State Monitoring COVID Outbreak At Cape Cod Senior Living Home

WEST YARMOUTH (CBS) - At least 33 people have tested positive for COVID-19 at the Maplewood at Mayflower Place senior living home in West Yarmouth since July 10, the Massachusetts Department of Public Health confirmed to WBZ-TV.

Twenty-four of the cases are in residents, the majority of whom are vaccinated, according to DPH. They all are either asymptomatic or have mild symptoms.

The remaining nine cases are in staff members, and all are "stable" according to health officials. Their vaccination status, however, has not been released.

"I wonder if they tell the residents," Cynthia Kaplan of Hyannis told WBZ as she pulled out of the facility after visiting her elderly cousin, who mentioned nothing about the outbreak.

"It's scary, I wouldn't have even gone [to visit]…I wouldn't even have done that. There's just no reason to," added Kathy Cassidy, another visitor.
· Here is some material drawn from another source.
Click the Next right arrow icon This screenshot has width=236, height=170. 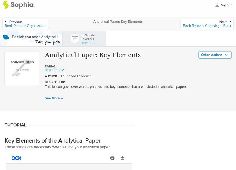tap(230, 22)
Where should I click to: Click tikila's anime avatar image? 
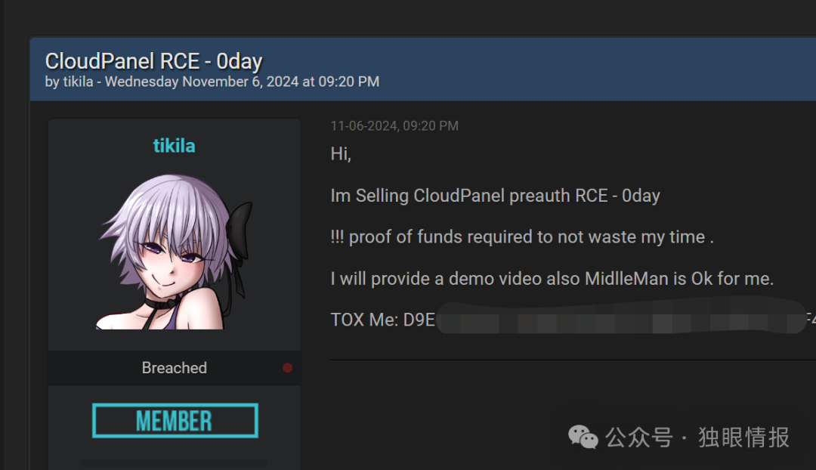pos(174,252)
The Department of Public Health has provided resources and personal protective equipment to the facility in recent days, and staff and residents are regularly getting tested for the virus.

Dr. Shira Doron of Tufts Medical Center explained that the small nursing home outbreak would be a teaching moment about the virus, it's variants, and the vaccine. "We were also hoping the vaccinated people, if they did get an infection, they would be very unlikely to transmit it. I think we are seeing that that really does happen and it can really spread and part of that is that the Delta variant is so contagious," she explained.

"The reason [this outbreak] is a headline is because it's not what we've been seeing until now," she said. "It's not what we expected" among a largely vaccinated population.

The good news, she says, is that while cases are going up not only at this nursing home but across the state, hospitalizations and death rates so far are stable, showing that the vaccine does work to prevent severe disease and death.

"If we could vaccinate everyone, even if we still had all kinds of mild COVID around, we wouldn't care," Dr. Doron explained. "The problem is that not everyone is vaccinated and we don't want that virus to then go on to affect somebody who is not vaccinated, who is at risk of severe disease, hospitalization, and death."

The Department of Public Health tells WBZ it is in daily contact with Maplewood at Mayflower Place to "ensure staffing levels are maintained." It also says that residents who have tested positive have been offered monoclonal antibody therapeutics to help them with the virus.